High committed memory size
Hello,
I work on a game where we would like to use mimalloc because of its performance, especially in multithreaded scenarios. So far we have been using dlmalloc which is slow when multiple threads allocate in parallel.
I have noticed that mimalloc, at least in our game, has significantly more committed memory at a given time than dlmalloc. When comparing both allocators in a typical scenario of high memory usage, mimalloc can have 700MB to 1GB more committed memory than dlmalloc, out of a total of ~20GB committed memory for the game's process. At the same time, the working set size can be 400MB lower for mimalloc than dlmalloc!
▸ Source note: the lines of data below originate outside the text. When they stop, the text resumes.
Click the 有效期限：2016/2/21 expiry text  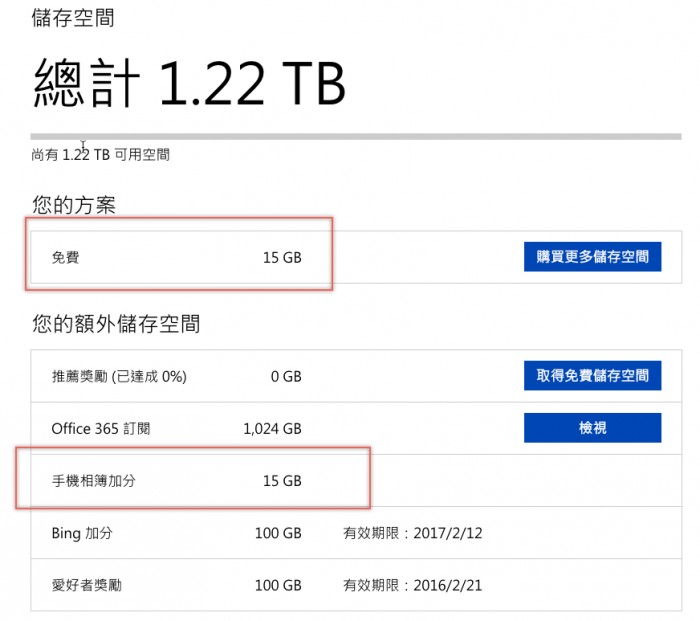(412, 585)
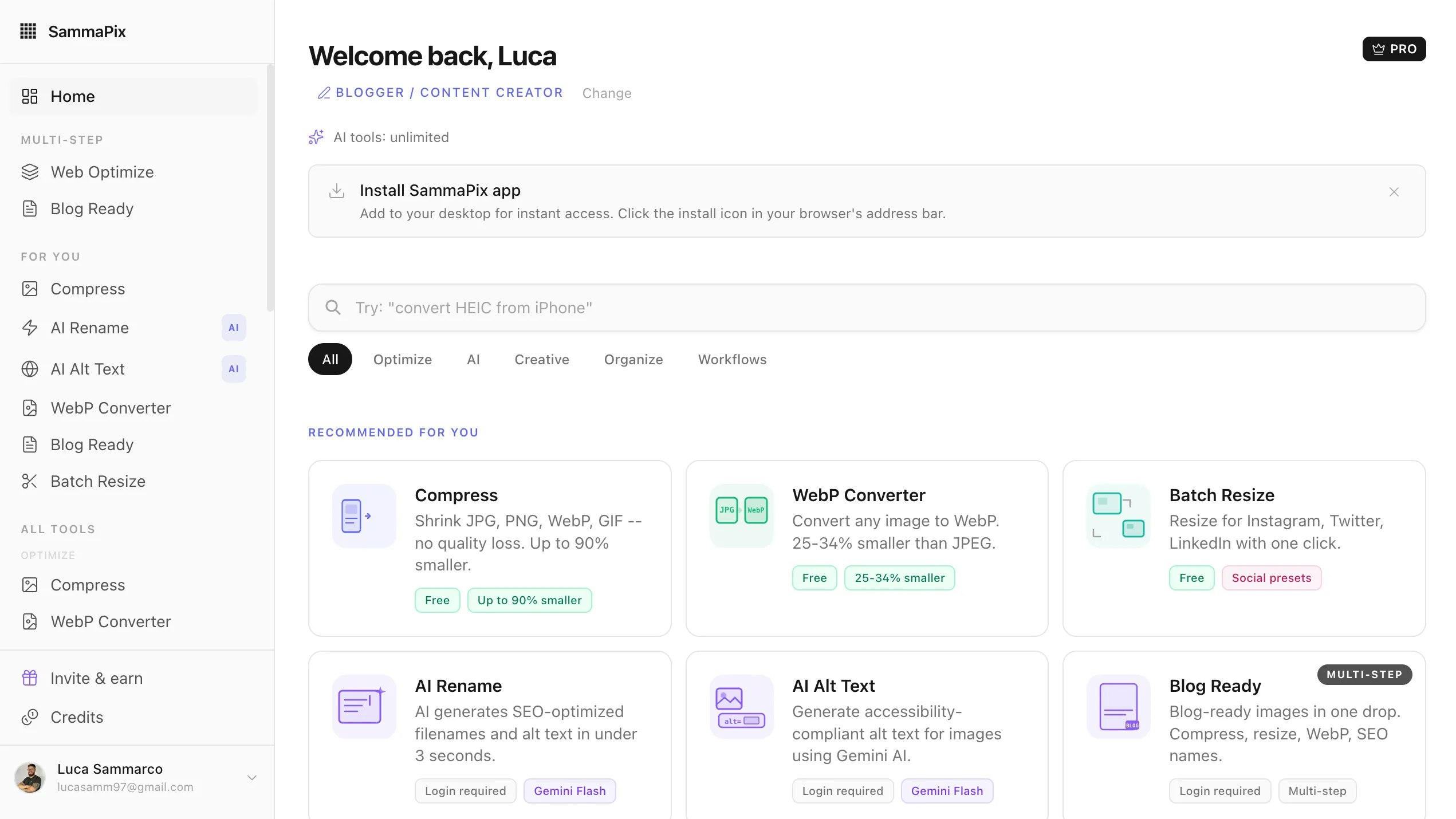This screenshot has height=819, width=1456.
Task: Click Batch Resize scissors icon in sidebar
Action: tap(30, 481)
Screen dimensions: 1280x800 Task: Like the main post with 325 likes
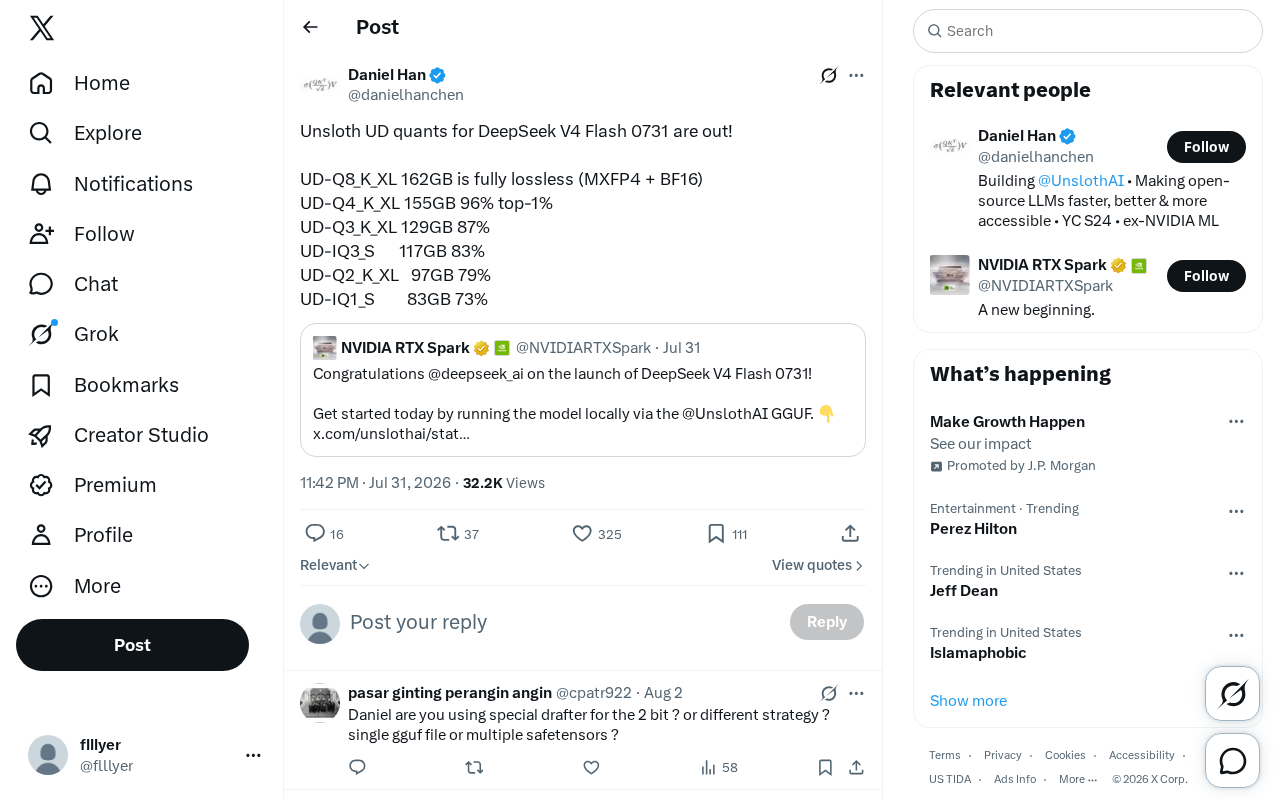coord(596,534)
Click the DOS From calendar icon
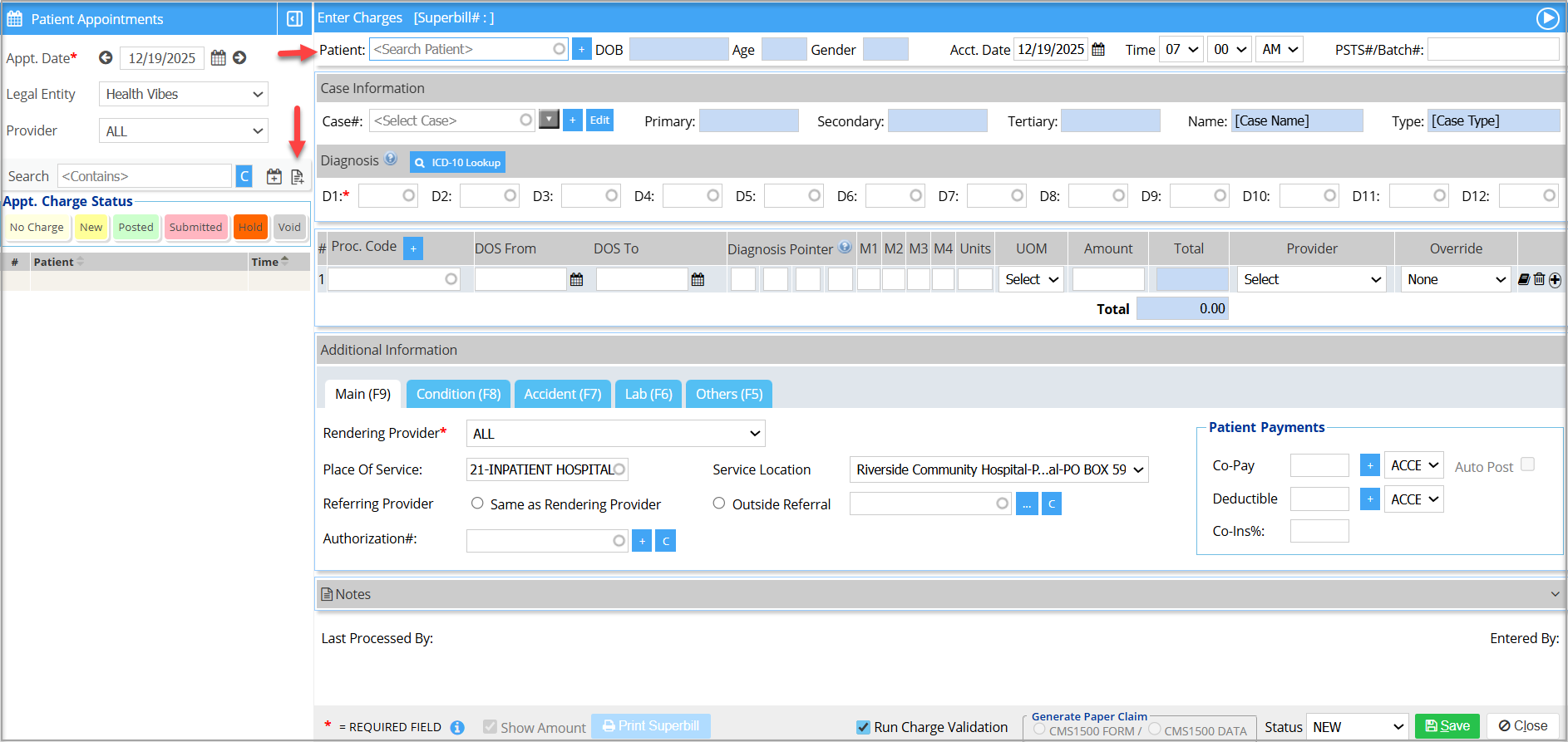1568x742 pixels. point(576,280)
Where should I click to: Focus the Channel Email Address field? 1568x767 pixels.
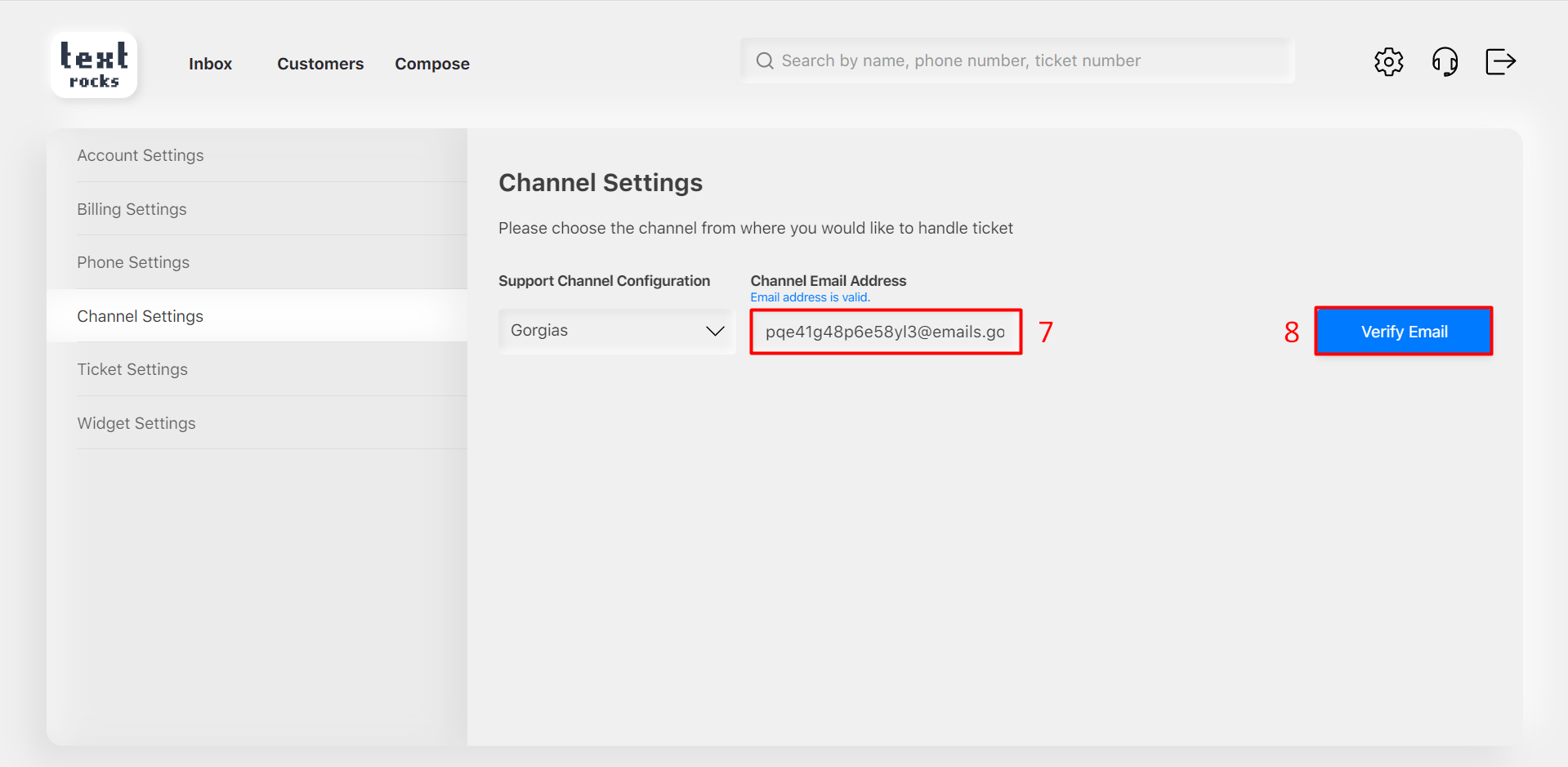(x=885, y=332)
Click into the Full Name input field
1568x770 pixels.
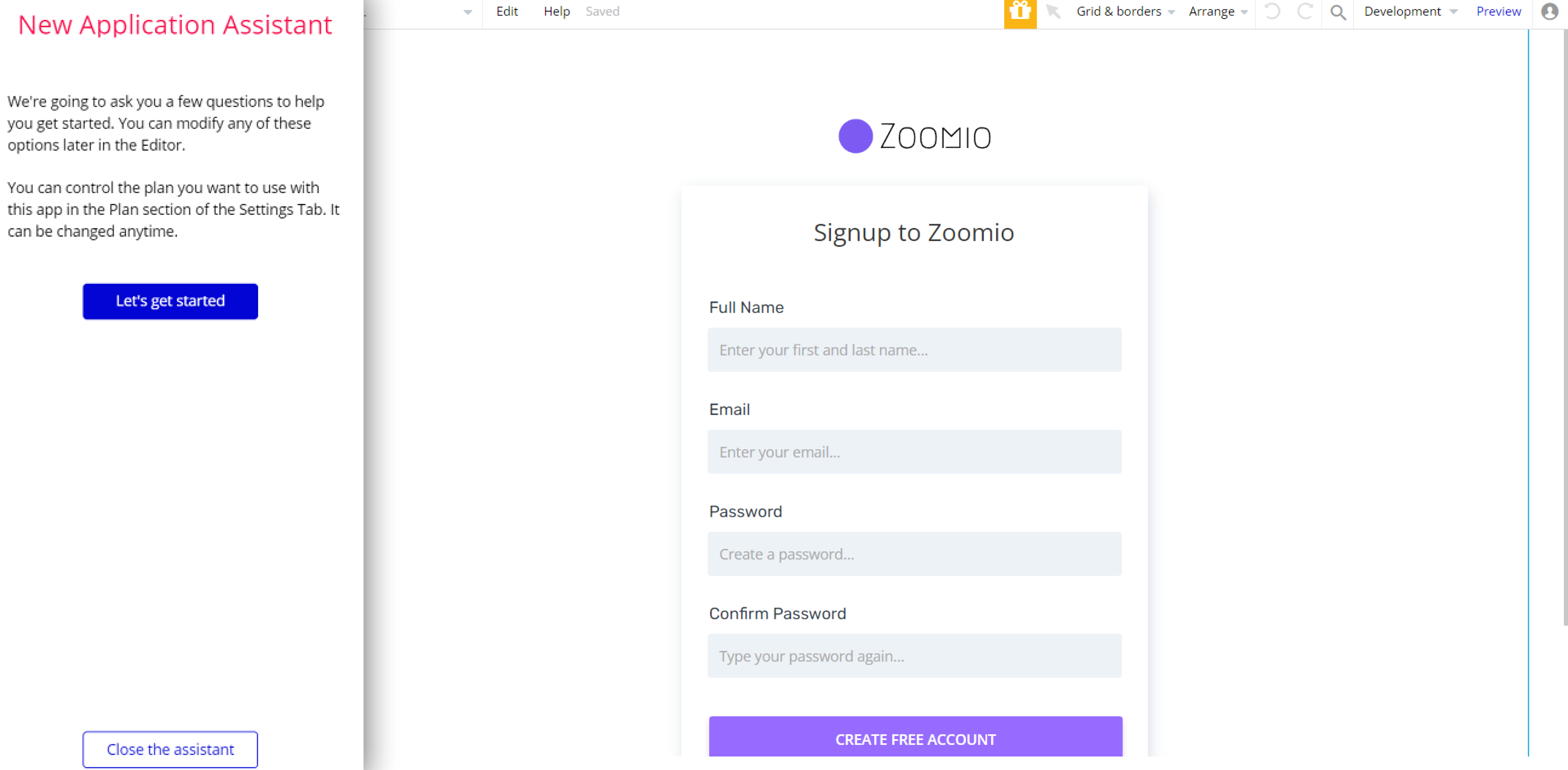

While this is fine on PC (Windows), it is a problem on consoles where we cannot commit more memory than there is actual RAM on the system, so this extra committed memory is essentially wasted RAM.
I have tried several options to reduce the commit size, as seen in these issues: https://github.com/microsoft/mimalloc/issues/647, https://github.com/microsoft/mimalloc/issues/537
- Disable eager_commit
- Set purge_delay to 0
- Set purge_decommits to 1
- Calling mi_collect(true) regularly on worker threads
- Changing the value of MI_SEGMENT_SLICE_SHIFT from 64kB to 32kB (also tried with 128kB)
None of these had a significant impact.
We are currently using mimalloc v2.1.7. I also tried v3.1.4 and the commit size was roughly the same.
Is this a behavior you have already seen? Do you have any tips to reduce this commit footprint beside what I already mentioned?
Thanks in advance.
Thanks for the report -- I think we might be able to reduce it using v3 (v3.1.4+) but it may need some experimentation. Can you try v3.1.5 with the following options?
MIMALLOC_PURGE_DELAY=0. (not recommended in general but will give us a clue what might be the root cause)MIMALLOC_PAGE_MAX_RECLAIM=4MIMALLOC_PAGE_COMMIT_ON_DEMAND=1MIMALLOC_PAGE_FULL_RETAIN=1
Try it all separately and see if any makes a difference -- that may give us insight in the root cause.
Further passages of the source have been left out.